▸ **Information provided**:
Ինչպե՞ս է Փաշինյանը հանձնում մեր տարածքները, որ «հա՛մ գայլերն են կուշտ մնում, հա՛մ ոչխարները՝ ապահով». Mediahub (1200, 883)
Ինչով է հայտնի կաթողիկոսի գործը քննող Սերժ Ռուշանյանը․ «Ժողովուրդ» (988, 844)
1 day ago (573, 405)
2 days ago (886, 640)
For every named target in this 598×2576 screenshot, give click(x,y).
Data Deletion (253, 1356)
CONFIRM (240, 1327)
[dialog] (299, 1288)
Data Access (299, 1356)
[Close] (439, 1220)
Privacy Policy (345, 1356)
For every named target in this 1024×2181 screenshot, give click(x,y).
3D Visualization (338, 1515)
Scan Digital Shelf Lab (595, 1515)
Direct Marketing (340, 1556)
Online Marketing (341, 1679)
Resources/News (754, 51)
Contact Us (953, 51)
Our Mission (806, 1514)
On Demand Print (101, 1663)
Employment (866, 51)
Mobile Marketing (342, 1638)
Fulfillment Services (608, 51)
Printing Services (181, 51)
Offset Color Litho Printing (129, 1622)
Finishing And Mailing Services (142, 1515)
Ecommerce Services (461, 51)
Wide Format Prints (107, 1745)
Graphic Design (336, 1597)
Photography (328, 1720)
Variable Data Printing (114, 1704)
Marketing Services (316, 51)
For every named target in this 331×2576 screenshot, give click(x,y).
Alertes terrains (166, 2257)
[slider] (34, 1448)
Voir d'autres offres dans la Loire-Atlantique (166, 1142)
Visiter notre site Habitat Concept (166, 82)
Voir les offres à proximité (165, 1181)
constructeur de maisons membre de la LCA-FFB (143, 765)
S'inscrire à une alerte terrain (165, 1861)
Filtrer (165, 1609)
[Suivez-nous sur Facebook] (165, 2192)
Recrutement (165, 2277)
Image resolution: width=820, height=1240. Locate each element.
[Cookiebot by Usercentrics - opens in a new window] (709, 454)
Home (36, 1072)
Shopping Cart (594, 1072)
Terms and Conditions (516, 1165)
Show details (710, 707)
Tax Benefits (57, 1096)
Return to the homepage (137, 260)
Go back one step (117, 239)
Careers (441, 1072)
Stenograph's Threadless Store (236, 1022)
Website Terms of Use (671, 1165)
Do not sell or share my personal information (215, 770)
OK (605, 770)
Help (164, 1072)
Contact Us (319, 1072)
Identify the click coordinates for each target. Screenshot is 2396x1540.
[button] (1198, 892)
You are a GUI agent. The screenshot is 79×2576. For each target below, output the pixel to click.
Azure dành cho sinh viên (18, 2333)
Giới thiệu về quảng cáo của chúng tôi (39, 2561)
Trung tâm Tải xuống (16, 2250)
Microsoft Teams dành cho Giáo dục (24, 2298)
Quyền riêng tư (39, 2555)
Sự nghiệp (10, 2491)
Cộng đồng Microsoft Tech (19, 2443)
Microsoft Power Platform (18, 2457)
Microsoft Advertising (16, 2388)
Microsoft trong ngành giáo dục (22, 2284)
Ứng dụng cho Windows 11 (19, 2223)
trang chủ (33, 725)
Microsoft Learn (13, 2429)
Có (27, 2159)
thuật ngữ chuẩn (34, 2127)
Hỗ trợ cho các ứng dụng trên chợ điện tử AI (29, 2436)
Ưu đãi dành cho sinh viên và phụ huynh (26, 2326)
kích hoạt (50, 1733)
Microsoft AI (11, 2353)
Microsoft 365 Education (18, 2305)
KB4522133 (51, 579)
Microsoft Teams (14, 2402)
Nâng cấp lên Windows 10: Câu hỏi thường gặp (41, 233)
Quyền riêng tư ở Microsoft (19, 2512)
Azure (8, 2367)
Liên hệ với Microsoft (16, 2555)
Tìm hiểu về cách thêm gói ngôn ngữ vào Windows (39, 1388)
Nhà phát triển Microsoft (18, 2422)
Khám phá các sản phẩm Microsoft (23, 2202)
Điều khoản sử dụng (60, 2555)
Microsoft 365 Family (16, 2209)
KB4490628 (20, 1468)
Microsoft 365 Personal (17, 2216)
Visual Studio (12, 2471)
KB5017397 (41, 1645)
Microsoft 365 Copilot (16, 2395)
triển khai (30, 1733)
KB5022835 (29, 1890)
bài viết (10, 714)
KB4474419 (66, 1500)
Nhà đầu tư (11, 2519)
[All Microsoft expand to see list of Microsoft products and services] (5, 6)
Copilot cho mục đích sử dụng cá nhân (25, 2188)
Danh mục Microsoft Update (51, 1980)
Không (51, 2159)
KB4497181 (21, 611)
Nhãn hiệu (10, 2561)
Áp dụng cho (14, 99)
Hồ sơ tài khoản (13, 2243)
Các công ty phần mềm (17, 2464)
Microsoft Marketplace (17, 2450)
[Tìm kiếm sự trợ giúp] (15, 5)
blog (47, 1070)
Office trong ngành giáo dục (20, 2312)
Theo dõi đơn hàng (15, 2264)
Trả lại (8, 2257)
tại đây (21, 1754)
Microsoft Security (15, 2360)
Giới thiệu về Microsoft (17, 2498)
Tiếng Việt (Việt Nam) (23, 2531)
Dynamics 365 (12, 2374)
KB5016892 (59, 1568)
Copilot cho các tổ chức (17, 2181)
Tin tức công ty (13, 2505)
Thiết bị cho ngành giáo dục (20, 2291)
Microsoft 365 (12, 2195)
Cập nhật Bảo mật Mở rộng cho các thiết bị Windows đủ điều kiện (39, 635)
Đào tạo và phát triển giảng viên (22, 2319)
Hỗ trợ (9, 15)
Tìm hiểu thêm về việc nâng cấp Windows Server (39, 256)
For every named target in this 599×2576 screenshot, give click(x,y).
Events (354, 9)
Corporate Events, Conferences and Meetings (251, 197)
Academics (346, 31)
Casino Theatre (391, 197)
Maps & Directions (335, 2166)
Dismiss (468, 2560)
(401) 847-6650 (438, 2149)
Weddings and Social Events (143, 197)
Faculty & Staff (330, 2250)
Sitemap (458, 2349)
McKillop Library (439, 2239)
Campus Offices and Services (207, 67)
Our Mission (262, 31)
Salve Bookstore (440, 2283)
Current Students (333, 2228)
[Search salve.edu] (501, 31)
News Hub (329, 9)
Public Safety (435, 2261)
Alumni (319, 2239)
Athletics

▸ **What the exercise asks**:
Line by line, repeat the listing exactly as written.

▸ **Response for this exercise**:
Ինչպե՞ս է Փաշինյանը հանձնում մեր տարածքները, որ «հա՛մ գայլերն են կուշտ մնում, հա՛մ ոչխարները՝ ապահով». Mediahub (1200, 883)
Ինչով է հայտնի կաթողիկոսի գործը քննող Սերժ Ռուշանյանը․ «Ժողովուրդ» (988, 844)
1 day ago (573, 405)
2 days ago (886, 640)
For every named target in this 598×2576 screenshot, give click(x,y).
Data Deletion (253, 1356)
CONFIRM (240, 1327)
[dialog] (299, 1288)
Data Access (299, 1356)
[Close] (439, 1220)
Privacy Policy (345, 1356)
For every named target in this 1024×2181 screenshot, give click(x,y).
3D Visualization (338, 1515)
Scan Digital Shelf Lab (595, 1515)
Direct Marketing (340, 1556)
Online Marketing (341, 1679)
Resources/News (754, 51)
Contact Us (953, 51)
Our Mission (806, 1514)
On Demand Print (101, 1663)
Employment (866, 51)
Mobile Marketing (342, 1638)
Fulfillment Services (608, 51)
Printing Services (181, 51)
Offset Color Litho Printing (129, 1622)
Finishing And Mailing Services (142, 1515)
Ecommerce Services (461, 51)
Wide Format Prints (107, 1745)
Graphic Design (336, 1597)
Photography (328, 1720)
Variable Data Printing (114, 1704)
Marketing Services (316, 51)
For every named target in this 331×2576 screenshot, give click(x,y).
Alertes terrains (166, 2257)
[slider] (34, 1448)
Voir d'autres offres dans la Loire-Atlantique (166, 1142)
Visiter notre site Habitat Concept (166, 82)
Voir les offres à proximité (165, 1181)
constructeur de maisons membre de la LCA-FFB (143, 765)
S'inscrire à une alerte terrain (165, 1861)
Filtrer (165, 1609)
[Suivez-nous sur Facebook] (165, 2192)
Recrutement (165, 2277)
Image resolution: width=820, height=1240. Locate each element.
[Cookiebot by Usercentrics - opens in a new window] (709, 454)
Home (36, 1072)
Shopping Cart (594, 1072)
Terms and Conditions (516, 1165)
Show details (710, 707)
Tax Benefits (57, 1096)
Return to the homepage (137, 260)
Go back one step (117, 239)
Careers (441, 1072)
Stenograph's Threadless Store (236, 1022)
Website Terms of Use (671, 1165)
Do not sell or share my personal information (215, 770)
OK (605, 770)
Help (164, 1072)
Contact Us (319, 1072)
Identify the click coordinates for each target. Screenshot is 2396x1540.
[button] (1198, 892)
You are a GUI agent. The screenshot is 79×2576. For each target below, output the pixel to click.
Azure dành cho sinh viên (18, 2333)
Giới thiệu về quảng cáo của chúng tôi (39, 2561)
Trung tâm Tải xuống (16, 2250)
Microsoft Teams dành cho Giáo dục (24, 2298)
Quyền riêng tư (39, 2555)
Sự nghiệp (10, 2491)
Cộng đồng Microsoft Tech (19, 2443)
Microsoft Power Platform (18, 2457)
Microsoft Advertising (16, 2388)
Microsoft trong ngành giáo dục (22, 2284)
Ứng dụng cho Windows 11 (19, 2223)
trang chủ (33, 725)
Microsoft Learn (13, 2429)
Có (27, 2159)
thuật ngữ chuẩn (34, 2127)
Hỗ trợ cho các ứng dụng trên chợ điện tử AI (29, 2436)
Ưu đãi dành cho sinh viên và phụ huynh (26, 2326)
kích hoạt (50, 1733)
Microsoft AI (11, 2353)
Microsoft 365 Education (18, 2305)
KB4522133 (51, 579)
Microsoft Teams (14, 2402)
Nâng cấp lên Windows 10: Câu hỏi thường gặp (41, 233)
Quyền riêng tư ở Microsoft (19, 2512)
Azure (8, 2367)
Liên hệ với Microsoft (16, 2555)
Tìm hiểu về cách thêm gói ngôn ngữ vào Windows (39, 1388)
Nhà phát triển Microsoft (18, 2422)
Khám phá các sản phẩm Microsoft (23, 2202)
Điều khoản sử dụng (60, 2555)
Microsoft 365 Family (16, 2209)
KB4490628 (20, 1468)
Microsoft 365 Personal (17, 2216)
Visual Studio (12, 2471)
KB5017397 (41, 1645)
Microsoft 365 Copilot (16, 2395)
triển khai (30, 1733)
KB5022835 (29, 1890)
bài viết (10, 714)
KB4474419 (66, 1500)
Nhà đầu tư (11, 2519)
[All Microsoft expand to see list of Microsoft products and services] (5, 6)
Copilot cho mục đích sử dụng cá nhân (25, 2188)
Danh mục Microsoft Update (51, 1980)
Không (51, 2159)
KB4497181 (21, 611)
Nhãn hiệu (10, 2561)
Áp dụng cho (14, 99)
Hồ sơ tài khoản (13, 2243)
Các công ty phần mềm (17, 2464)
Microsoft Marketplace (17, 2450)
[Tìm kiếm sự trợ giúp] (15, 5)
blog (47, 1070)
Office trong ngành giáo dục (20, 2312)
Theo dõi đơn hàng (15, 2264)
Trả lại (8, 2257)
tại đây (21, 1754)
Microsoft Security (15, 2360)
Giới thiệu về Microsoft (17, 2498)
Tiếng Việt (Việt Nam) (23, 2531)
Dynamics 365 (12, 2374)
KB5016892 (59, 1568)
Copilot cho các tổ chức (17, 2181)
Tin tức công ty (13, 2505)
Thiết bị cho ngành giáo dục (20, 2291)
Microsoft 365 (12, 2195)
Cập nhật Bảo mật Mở rộng cho các thiết bị Windows đủ điều kiện (39, 635)
Đào tạo và phát triển giảng viên (22, 2319)
Hỗ trợ (9, 15)
Tìm hiểu thêm về việc nâng cấp Windows Server (39, 256)
For every named target in this 599×2576 screenshot, give click(x,y).
Events (354, 9)
Corporate Events, Conferences and Meetings (251, 197)
Academics (346, 31)
Casino Theatre (391, 197)
Maps & Directions (335, 2166)
Dismiss (468, 2560)
(401) 847-6650 (438, 2149)
Weddings and Social Events (143, 197)
Faculty & Staff (330, 2250)
Sitemap (458, 2349)
McKillop Library (439, 2239)
Campus Offices and Services (207, 67)
Our Mission (262, 31)
Salve Bookstore (440, 2283)
Current Students (333, 2228)
[Search salve.edu] (501, 31)
News Hub (329, 9)
Public Safety (435, 2261)
Alumni (319, 2239)
Athletics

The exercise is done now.